» **Given task A**:
Name every person mentioned in the passage about restrictor-plate races.
» **Given task B**:
Reproduce the passage about restrictor-plate races from "Gordon’s comments come" to "fans were injured.".

Gordon’s comments come three weeks before NASCAR races at Talladega Superspeedway. That will be the first race at a restrictor-plate track since Austin Dillon’s car crashed into the catch fence at Daytona International Speedway. Five fans were injured.

Dillon’s crash marked the third time since Feb. 2012 that fans were injured at Daytona by a vehicle crashing into the fence. All three incidents came on a green-white-checkered finish.

“I certainly don’t think we need multiple green-white-checkereds at a restrictor-plate track,’’ Gordon said at Dover International Speedway.

NASCAR permits a maximum three attempts to end a race under green-flag conditions before calling the event. NASCAR has stated it’s considering making a race procedure change before Talladega.

Sprint Cup and Xfinity races have had the two-lap restarts at the end of races since July 2004. The move came after a series of races ended under caution, including the spring Talladega event. Gordon and Dale Earnhardt Jr. raced for the lead in the final laps when the caution waved that race. Gordon was declared the leader. The race finished under yellow, allowing Gordon to win. Fans responded to the race not resuming under green by littering the track with debris.

Gordon said there’s been some talk recently about the end of restrictor-plate races, but admits there’s only so much that can be done.

“That style of racing and the aggressiveness that you have to have in the closing laps, especially when there’s a late caution, you don’t have any choices other than to hold it wide open and hold on tight,’’ Gordon said. “That’s what makes it so exciting if you’re watching. It’s what makes it intense from inside the car.

“I’m not so sure there’s much procedural stuff that can change or fix that. We’ve had meetings. We had that meeting last weekend at New Hampshire. We’ve had (driver) council meetings. As a group it seems like we’re all collaborating more than we ever have and that’s one of the topics.’’

Ryan Newman, though, has another suggestion.

“The obvious thing is the goal of keeping the cars on the race track,’’ said Newman, who has tumbled at Daytona and Talladega during his Cup career. “In doing so, you have to slow the cars down so they don’t reach their lift-off speed in any direction that they go, forward, backward, sideways, or whatever.

“I think the second part of that is to give us the flexibility of keeping the cars lower. We’re running old-style rules of ride height clearance and things like that. As soon as the cars turn around, they want to come up. And if you kept a car with the skirt sealed off and things like that, the back end wouldn’t want to become airborne quite as easy.

“I think there are a couple of things that could be done from a safety standpoint for the drivers, as well as the fans. And from what we’ve seen, even at that point the crew members and people on pit road, too. The cars, once they get airborne, are obviously out of control. And keeping that perspective of it, to me, is the most important part, way above and beyond any kind of procedural change.”

» **Given information**:
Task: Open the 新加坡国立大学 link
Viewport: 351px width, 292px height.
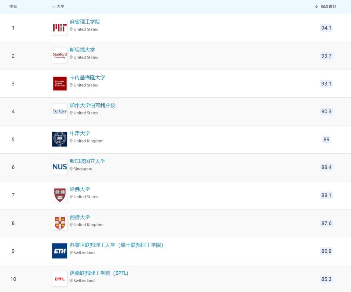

» **Correct response A**:
Gordon, Austin Dillon, Dale Earnhardt Jr., Ryan Newman

» **Correct response B**:
Gordon’s comments come three weeks before NASCAR races at Talladega Superspeedway. That will be the first race at a restrictor-plate track since Austin Dillon’s car crashed into the catch fence at Daytona International Speedway. Five fans were injured.